Sam Minot edited this page Feb 5, 2020 · 2 revisions

We talk a lot about "genes" when we talk about Geneshot -- after all it's in the name! However, there's a lot of complexity here that it might be worth explaining.

At the core, Geneshot is detecting and quantifying protein-coding nucleotide sequences from WGS datasets. When you consider why such a sequence would be present in a microbiome sample, it's because there is a microbe present which encodes a gene in its genome. In the context of the genome it makes a lot of sense to talk about a gene, because we have a firm concept of what a gene in a genome is. The tricky bit comes when you compare two genomes and ask the question, "Are these two highly-similar protein-coding sequences actually the same gene or different genes?"

The biologically rigorous answer to the question, "What makes two sequences the same gene?" involves a deep understanding of the function of the gene in both biological systems, and whether the functions of one are essentially the same as the functions of the other. This concern with gene homology strikes to the core of modern molecular biology and is a good stand-in for the full complexity of understanding that we have built up over the last hundred years as a worldwide community of researchers. But that level of understanding can't be automated (yet), and so we had to make some assumptions in order to get Geneshot off the ground.

Operational Definitions

For the purpose of Geneshot, we talk about protein-coding nucleotide sequences in terms of 'alleles' and 'genes'. An 'allele' is a protein-coding nucleotide sequence which has been detected in a single biological sample by de novo metagenomic assembly. We are fairly sure that this sequence represents a homogeneous sequence that can be found in multiple cells from that biological sample.

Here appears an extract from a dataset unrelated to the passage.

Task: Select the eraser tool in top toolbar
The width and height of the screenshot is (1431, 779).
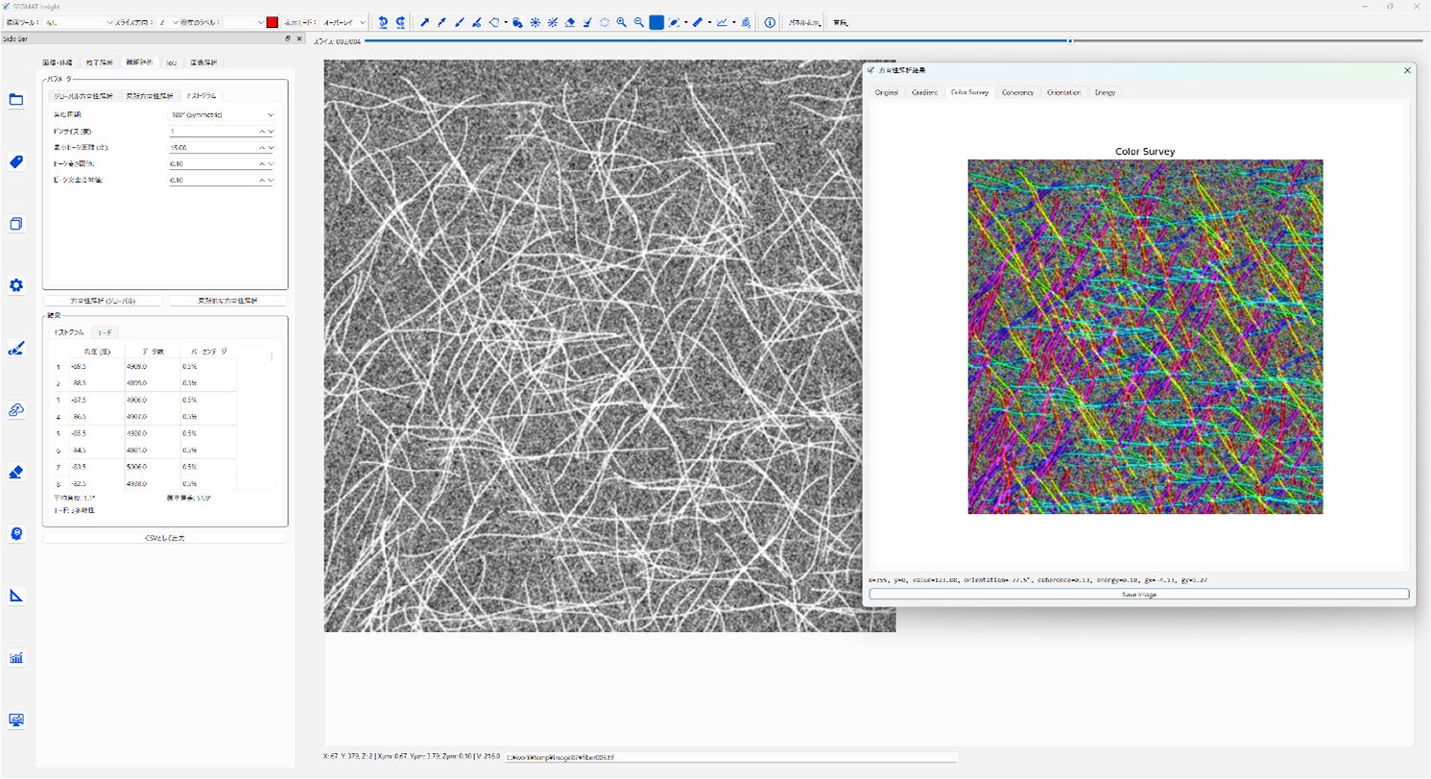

When comparing across multiple samples, we group 'alleles' by their amino acid similarity (by default, 90% amino acid identity and 50% overlap) into 'genes'. In this case we are really just using a stringent threshold for similarity of alleles to make an operational definition of 'genes' which allows us to proceed with analysis. It could easily be that there are multiple 'genes' in this analysis which perform essentially the same function, but which are less than 90% similar at the amino acid level, and therefore are being treated as different entities (for the purpose of this analysis).

This is not a perfect solution, but we think it helps us move forward with the analysis process, and we anticipate that in the future we will get to understand much more about what the concept of the 'gene' really means for microbiome research.